The adjutant, having obeyed this instruction, approached Prince Andrew.
From the other side a battalion commander rode up.
"Look out!" came a frightened cry from a soldier and, like a bird
whirring in rapid flight and alighting on the ground, a shell dropped
with little noise within two steps of Prince Andrew and close to the
battalion commander’s horse. The horse first, regardless of whether it
was right or wrong to show fear, snorted, reared almost throwing the
major, and galloped aside. The horse’s terror infected the men.

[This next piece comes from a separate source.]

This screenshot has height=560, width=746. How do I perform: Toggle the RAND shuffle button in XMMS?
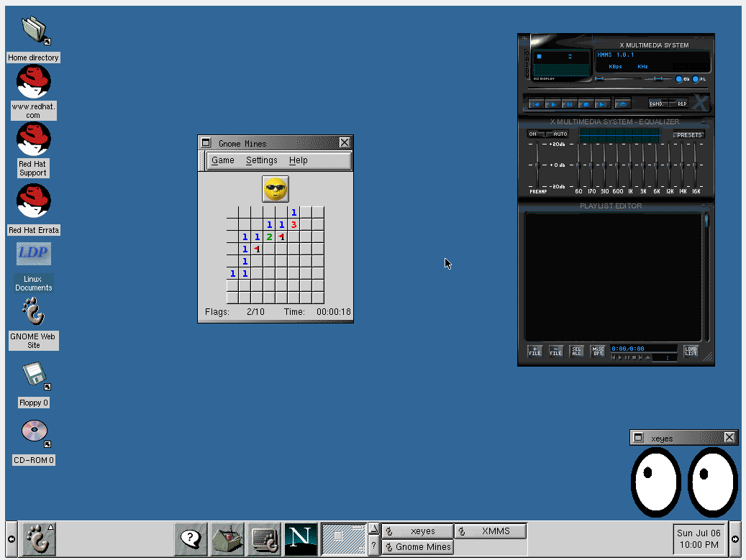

"Lie down!" cried the adjutant, throwing himself flat on the ground.
Prince Andrew hesitated. The smoking shell spun like a top between him
and the prostrate adjutant, near a wormwood plant between the field and
the meadow.
"Can this be death?" thought Prince Andrew, looking with a quite new,
envious glance at the grass, the wormwood, and the streamlet of smoke
that curled up from the rotating black ball. "I cannot, I do not wish to
die. I love life - I love this grass, this earth, this air...." He thought
this, and at the same time remembered that people were looking at him.
"It’s shameful, sir!" he said to the adjutant. "What..."

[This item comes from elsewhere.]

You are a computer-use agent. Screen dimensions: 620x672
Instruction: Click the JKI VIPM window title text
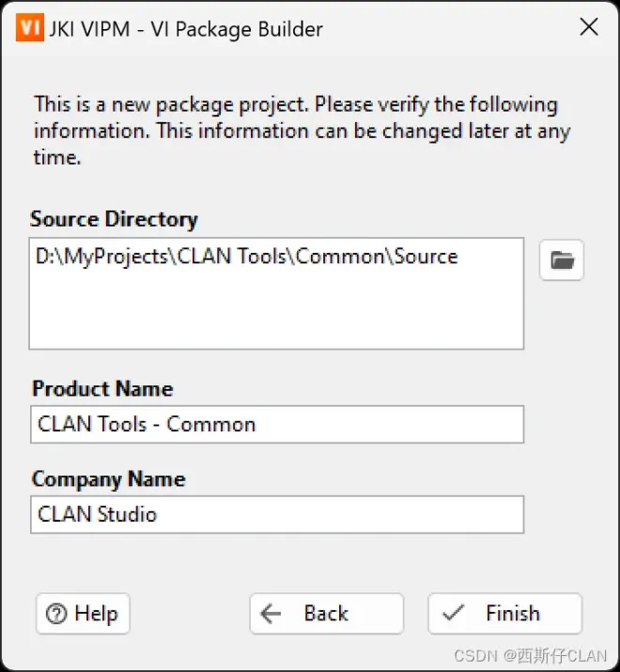click(x=186, y=29)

He did not finish speaking. At one and the same moment came the sound of
an explosion, a whistle of splinters as from a breaking window frame,
a suffocating smell of powder, and Prince Andrew started to one side,
raising his arm, and fell on his chest. Several officers ran up to him.
From the right side of his abdomen, blood was welling out making a large
stain on the grass.
The militiamen with stretchers who were called up stood behind the
officers. Prince Andrew lay on his chest with his face in the grass,
breathing heavily and noisily.
"What are you waiting for? Come along!"
The peasants went up and took him by his shoulders and legs, but he
moaned piteously and, exchanging looks, they set him down again.

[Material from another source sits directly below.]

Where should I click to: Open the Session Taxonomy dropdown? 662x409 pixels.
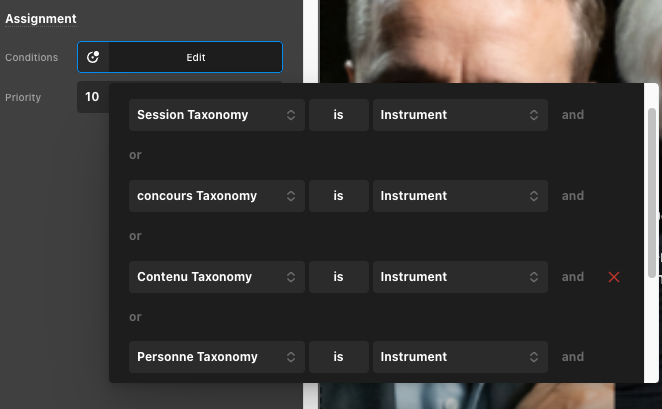click(216, 115)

"Pick him up, lift him, it’s all the same!" cried someone.
They again took him by the shoulders and laid him on the stretcher.
"Ah, God! My God! What is it? The stomach? That means death! My
God!" - voices among the officers were heard saying.
"It flew a hair’s breadth past my ear," said the adjutant.
The peasants, adjusting the stretcher to their shoulders, started
hurriedly along the path they had trodden down, to the dressing station.
"Keep in step! Ah... those peasants!" shouted an officer, seizing by
their shoulders and checking the peasants, who were walking unevenly and
jolting the stretcher.
"Get into step, Fedor... I say, Fedor!" said the foremost peasant.
"Now that’s right!" said the one behind joyfully, when he had got into
step.
"Your excellency! Eh, Prince!" said the trembling voice of Timokhin, who
had run up and was looking down on the stretcher.
Prince Andrew opened his eyes and looked up at the speaker from the
stretcher into which his head had sunk deep and again his eyelids
drooped.
The militiamen carried Prince Andrew to the dressing station by the
wood, where wagons were stationed. The dressing station consisted of
three tents with flaps turned back, pitched at the edge of a birch wood.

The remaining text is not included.